To implement these four steps, we will use a python package called DoWhy. DoWhy is an open source project for causal inference developed by Microsoft Research. It makes it really easy for us to structure our analysis along the four key steps. It is especially powerful in carrying out the first and the final steps by ensuring a transparent declaration of assumptions and by offering many out-of-the-box validation tools to test our assumptions. It’s also extensible and you can use different graph tools and different packages like sklearn, EconML, CausalML for the effect estimation. It’s one of the most popular causal inference frameworks in the python ecosystem.

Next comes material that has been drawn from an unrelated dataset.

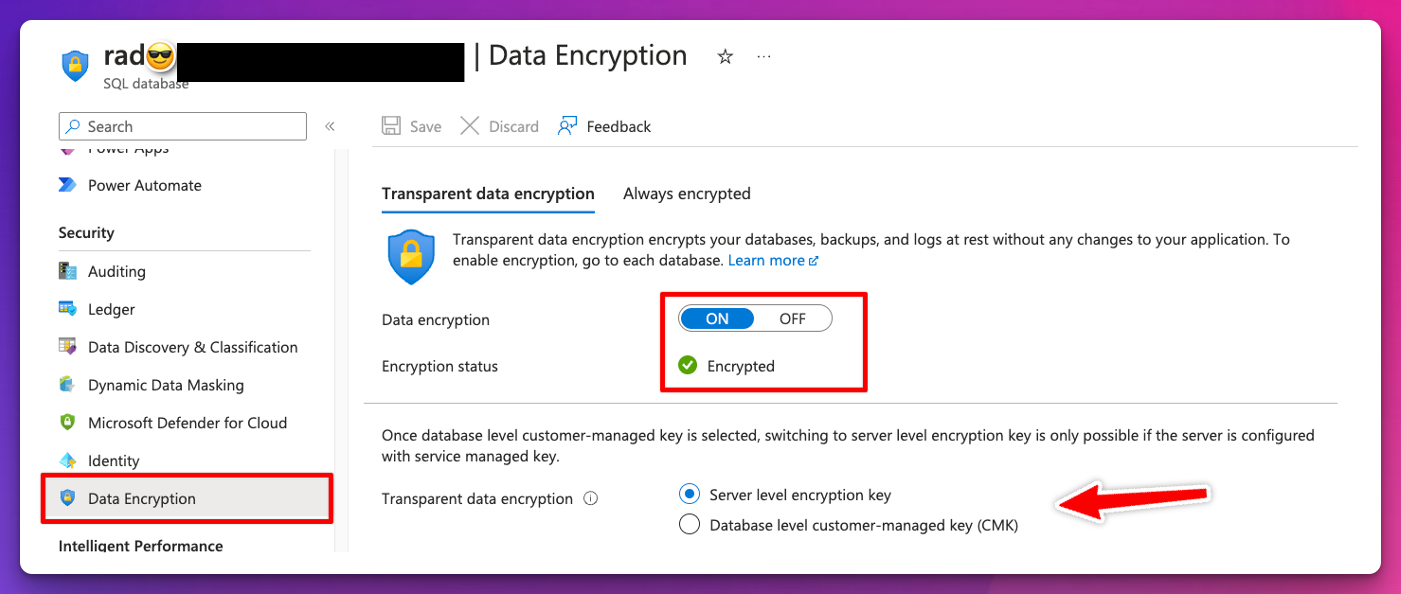Click the favorite star icon
1401x594 pixels.
[x=725, y=57]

Before jumping on to see how causal inference works in action, let me explain what our use case is about. This use case is built around a fictitious software company that has been providing several types of promotional offers to their customers. They have been doing so for a year without any controls over which customer gets which offers. Of course, these offers carry costs in terms of discounted revenues or service fees that need to be covered. If the incentive works, it can help ensure the closure of the deal, expand the size of the purchase, or increase the velocity of the deal. But if it doesn’t work, there will be no impact on the deal and it will just end up eroding the profit margin. It’s important for this software company to be able to estimate the effect of their promotional offers on the purchase behavior of the customers. And they want to maximize the profit margin of each customer. We are going to build a personalized recommendation system for promotional offers using causal inference following the four key steps.

Introduction

We structured this project into four notebooks and a few auxiliary files and scripts. They are publicly available here. Let’s first look at the introduction notebook. Here, it briefly mentions that the gold standard for establishing causality between a treatment and an outcome is a randomized control trial. But often this is not a preferred option because of cost and complexity, and there could also be ethical concerns depending on the context. Therefore, we take an approach to infer the causal effect using an observational dataset.

Snapshot of the dataset

This is the structure of the dataset we collected over a year. During this year there was no policy regarding which customer receives which incentives. In this use case, “Revenue” is the outcome, which we want to estimate the effect of our treatments on. The treatments we are going to assess are “Tech Support”, “Discount” and “New Engagement Strategy”. These are all binary fields indicating if the customers received these treatments or not. Each treatment has its internal cost associated with it. For example, “Tech Support” costs $100 per licensed PC. The rest of the features capture some characteristics of the customers. For example, “PC Count” is the number of PCs used by the customers and “Size” is the customer’s total revenue. See the notebook for more details.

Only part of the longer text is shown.